Menurut Zulhas, sapaan akrabnya, dengan luar biasanya sambutan pihak Arab Saudi atas kunjungan misi dagangnya, memperkuat keinginannya untuk meningkatkan hubungan Indonesia dengan Arab Saudi, terutama perdagangan.
“Bahkan, saya sampaikan ke mereka, saya mewakafkan diri saya untuk meningkatkan hubungan, khususnya dagang antara kedua negara,” kata Zulhas dalam wawancara khusus dengan Wakil Pemimpin Redaksi Inilah.com Rahma Sarita dan CEO Inilah.com Fahd Pahdepie di Jakarta, Kamis (26/1/2022).

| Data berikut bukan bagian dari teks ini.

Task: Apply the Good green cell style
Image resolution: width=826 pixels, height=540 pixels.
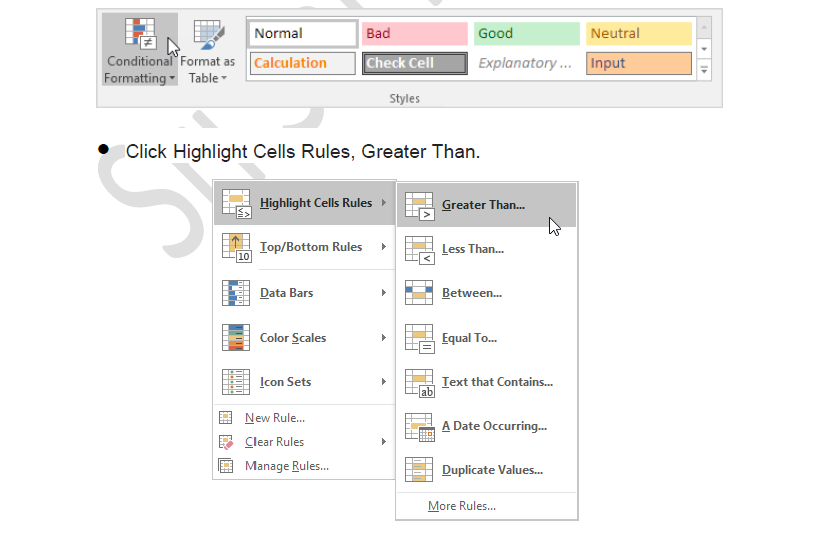Action: click(x=526, y=34)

Jabatan Zulhas sebagai Menteri Perdagangan memang belum genap satu tahun. Namun, ia terhitung sukses menangani berbagai persoalan perdagangan, seperti kelangkaan minyak goreng yang disusul dengan masalah rendahnya harga tandan buah segar (TBS) sawit. Terbaru, Mendag Zulhas sukses memboyong kontrak kerja sama perdagangan Rp2,3 triliun dari Arab Saudi.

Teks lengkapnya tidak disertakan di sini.